THIS,
sir, is the language of democracy - that a majority of the community
have a right to alter government when found to be oppressive. But how
different is the genius of your new Constitution from this! How
different from the sentiments of freemen that a contemptible minority
can prevent the good of the majority! If, then, gentlemen standing on
this ground are come to that point, that they are willing to bind
themselves and their posterity to be oppressed, I am amazed and
inexpressibly astonished. If this be the opinion of the majority, I must
submit; but to me, sir, it appears perilous and destructive. I can not
help thinking so. Perhaps it may be the result of my age. These may be
feelings natural to a man of my years, when the American spirit has left
him, and his mental powers, like the members of the body, are decayed.
If, sir, amendments are left to the twentieth, or tenth part of the
people of America, your liberty is gone for ever.
We
have heard that there is a great deal of bribery practised in the House
of Commons of England, and that many of the members raise themselves to
preferments by selling the rights of the whole of the people.

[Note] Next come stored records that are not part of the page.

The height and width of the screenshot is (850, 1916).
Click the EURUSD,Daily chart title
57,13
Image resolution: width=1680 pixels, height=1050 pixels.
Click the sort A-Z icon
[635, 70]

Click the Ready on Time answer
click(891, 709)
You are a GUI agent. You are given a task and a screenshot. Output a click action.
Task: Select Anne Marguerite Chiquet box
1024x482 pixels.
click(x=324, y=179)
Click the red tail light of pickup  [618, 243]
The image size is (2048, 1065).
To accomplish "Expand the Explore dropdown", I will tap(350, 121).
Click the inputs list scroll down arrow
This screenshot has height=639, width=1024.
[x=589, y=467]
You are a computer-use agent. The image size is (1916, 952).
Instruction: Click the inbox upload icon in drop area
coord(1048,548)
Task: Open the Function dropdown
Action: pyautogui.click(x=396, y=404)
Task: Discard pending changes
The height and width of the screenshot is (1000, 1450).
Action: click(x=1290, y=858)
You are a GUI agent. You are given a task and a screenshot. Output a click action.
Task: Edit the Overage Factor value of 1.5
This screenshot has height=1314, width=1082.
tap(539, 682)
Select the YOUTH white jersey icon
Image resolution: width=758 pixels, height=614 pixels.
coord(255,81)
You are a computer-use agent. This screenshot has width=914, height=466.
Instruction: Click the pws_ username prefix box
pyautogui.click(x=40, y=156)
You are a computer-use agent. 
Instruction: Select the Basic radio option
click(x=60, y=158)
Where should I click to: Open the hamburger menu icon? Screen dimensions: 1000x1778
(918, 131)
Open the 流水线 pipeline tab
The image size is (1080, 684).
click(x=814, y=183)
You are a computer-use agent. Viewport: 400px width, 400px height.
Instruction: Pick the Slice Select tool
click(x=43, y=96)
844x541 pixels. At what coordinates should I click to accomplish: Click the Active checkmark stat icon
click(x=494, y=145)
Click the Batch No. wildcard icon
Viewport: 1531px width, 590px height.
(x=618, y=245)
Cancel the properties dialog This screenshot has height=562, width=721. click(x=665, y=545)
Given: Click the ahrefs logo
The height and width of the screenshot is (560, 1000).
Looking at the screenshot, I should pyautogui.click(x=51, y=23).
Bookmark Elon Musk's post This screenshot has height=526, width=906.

But, sir,
the tenth part of that body can not continue oppressions on the rest of
the people. English liberty is, in this case, on a firmer foundation
than American liberty. It will be easily contrived to procure the
opposition of the one-tenth of the people to any alteration, however
judicious. The honorable gentleman who presides told us that, to prevent
abuses in our government, we will assemble in convention, recall our
delegated powers, and punish our servants for abusing the trust reposed
in them. Oh, sir! we should have fine times, indeed, if, to punish
tyrants, it were only sufficient to assemble the people! Your arms,
wherewith you could defend yourselves, are gone; and you have no longer
an aristocratical, no longer a democratical spirit. Did you ever read of
any revolution in a nation, brought about by the punishment of those in
power, inflicted by those who had no power at all? You read of a riot
act in a country which is called one of the freest in the world, where a
few neighbors can not assemble without the risk of being shot by a
hired soldiery, the engines of despotism. We may see such an act in
America.
A
standing army we shall have, also, to execute the execrable commands of
tyranny; and how are you to punish them? Will you order them to be
punished? Who shall obey these orders? Will your mace-bearer be a match
for a disciplined regiment? In what situation are we to be? The clause
before you gives a power of direct taxation, unbounded and unlimited –
an exclusive power of legislation, in all cases whatsoever, for ten
miles square, and over all places purchased for the erection of forts,
magazines, arsenals, dockyards, etc. What resistance could be made? The
attempt would be madness. You will find all the strength of this country
in the hands of your enemies; their garrisons will naturally be the
strongest places in the country. Your militia is given up to Congress,
also, in another part of this plan; they will therefore act as they
think proper; all power will be in their own possession. You can not
force them to receive their punishment: of what service would militia be
to you, when, most probably, you will not have a single musket in the
State? For, as arms are to be provided by Congress, they may or may not
furnish them.
The
honorable gentleman then went on to the figure we make with foreign
nations; the contemptible one we make in France and Holland, which,
according to the substance of the notes, he attributes to the present
feeble government. An opinion has gone forth, we find, that we are
contemptible people; the time has been when we were thought otherwise.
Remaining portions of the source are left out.